● TEXT PASSAGE:

========================================================================

A man plunged over the Canadian side of Niagara Falls on Monday, dropping more than 55 metres into the crashing waters below, but survived.

Only three or four people are known to have lived after being swept over the falls without a protective device.

The man, believed to be in his 30s or 40s, suffered life-threatening injuries to his chest and head, and is now being treated in a Hamilton hospital.

Witnesses told Niagara Parks Police the man climbed over a retaining wall about 10 metres above Horseshoe Falls around 10:20 a.m. and deliberately jumped into the Niagara River.

He was carried by the strong current over the falls and witnesses reported seeing him surface at the bottom, adjacent to the Journey Behind the Falls observation platform, police said in statement released Monday.

A parks police officer found the man along the rocky shoreline just as the victim collapsed in waist-high water, police said.

========================================================================

● TASKS AND EXERCISES:
a) Put this sentence from the Niagara Falls report into Spanish: "Only three or four people are known to have lived after being swept over the falls without a protective device."
b) According to the Niagara Falls report, where is the man now receiving treatment?
c) Extend the Niagara Falls report by writing what comes next after its final sentence.
The entries are not needed for any of this work.

● ENTRIES PROVIDED:
========================================================================

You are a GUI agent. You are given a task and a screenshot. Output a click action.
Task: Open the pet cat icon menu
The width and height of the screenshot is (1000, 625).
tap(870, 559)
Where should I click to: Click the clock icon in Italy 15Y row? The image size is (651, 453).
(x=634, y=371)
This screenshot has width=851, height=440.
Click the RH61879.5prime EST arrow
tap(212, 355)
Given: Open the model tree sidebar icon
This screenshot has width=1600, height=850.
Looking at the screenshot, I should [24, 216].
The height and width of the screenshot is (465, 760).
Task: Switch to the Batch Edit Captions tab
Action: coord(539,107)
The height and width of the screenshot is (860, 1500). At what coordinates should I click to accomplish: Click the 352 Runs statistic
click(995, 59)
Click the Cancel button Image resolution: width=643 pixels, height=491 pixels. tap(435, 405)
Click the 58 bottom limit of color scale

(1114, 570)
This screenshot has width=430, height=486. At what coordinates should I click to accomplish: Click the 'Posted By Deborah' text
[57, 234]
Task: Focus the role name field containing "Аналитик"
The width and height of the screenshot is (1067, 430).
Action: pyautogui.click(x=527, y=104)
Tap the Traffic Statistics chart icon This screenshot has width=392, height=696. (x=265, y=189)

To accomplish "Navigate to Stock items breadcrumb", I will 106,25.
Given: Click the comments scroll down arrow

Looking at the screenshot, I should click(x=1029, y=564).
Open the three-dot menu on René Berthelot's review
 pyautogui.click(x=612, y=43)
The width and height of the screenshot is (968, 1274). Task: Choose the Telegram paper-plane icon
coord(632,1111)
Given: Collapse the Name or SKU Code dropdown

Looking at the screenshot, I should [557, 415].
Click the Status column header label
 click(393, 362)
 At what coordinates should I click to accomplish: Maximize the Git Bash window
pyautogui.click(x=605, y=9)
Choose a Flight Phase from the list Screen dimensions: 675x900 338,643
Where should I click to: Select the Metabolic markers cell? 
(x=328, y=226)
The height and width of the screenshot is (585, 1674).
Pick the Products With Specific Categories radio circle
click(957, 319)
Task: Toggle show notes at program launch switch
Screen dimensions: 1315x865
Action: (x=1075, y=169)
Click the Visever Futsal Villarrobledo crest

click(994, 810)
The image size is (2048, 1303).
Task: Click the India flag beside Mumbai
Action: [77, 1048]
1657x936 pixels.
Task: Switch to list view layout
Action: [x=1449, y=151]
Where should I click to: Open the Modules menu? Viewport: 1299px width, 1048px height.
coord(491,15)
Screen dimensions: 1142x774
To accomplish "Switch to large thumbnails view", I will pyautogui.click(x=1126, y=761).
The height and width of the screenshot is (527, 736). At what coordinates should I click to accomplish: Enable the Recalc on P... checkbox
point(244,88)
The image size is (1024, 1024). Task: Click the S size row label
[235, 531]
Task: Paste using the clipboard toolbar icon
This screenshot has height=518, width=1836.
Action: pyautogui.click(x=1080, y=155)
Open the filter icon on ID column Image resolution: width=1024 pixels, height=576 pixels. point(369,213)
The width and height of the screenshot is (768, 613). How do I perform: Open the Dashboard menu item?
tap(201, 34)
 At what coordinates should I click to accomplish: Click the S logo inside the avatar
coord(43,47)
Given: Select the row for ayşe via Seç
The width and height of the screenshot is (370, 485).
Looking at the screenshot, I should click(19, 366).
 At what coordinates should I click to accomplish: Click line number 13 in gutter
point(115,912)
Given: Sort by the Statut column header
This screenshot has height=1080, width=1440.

========================================================================

● ANSWER LIST:
a) Solo se sabe de tres o cuatro personas que hayan sobrevivido tras ser arrastradas por las cataratas sin un dispositivo de protección.

b) In a Hamilton hospital.

c)
The Niagara Falls fire department used an aerial truck to lift the man from the gorge to a waiting ORNGE air ambulance around 12:16 p.m.

Fire department Platoon Chief Dan Orescanin said it was difficult for rescue workers to reach the man.

"It's a very difficult slope. It's a very difficult place to traverse," he said.

The man, believed to be in his 30s or 40s, was taken to a Hamilton hospital with life-threatening injuries.

The last person to go over Horseshoe Falls and survive was a 30-year-old Canadian man in March 2009.

A Michigan man survived the plunge in 2003.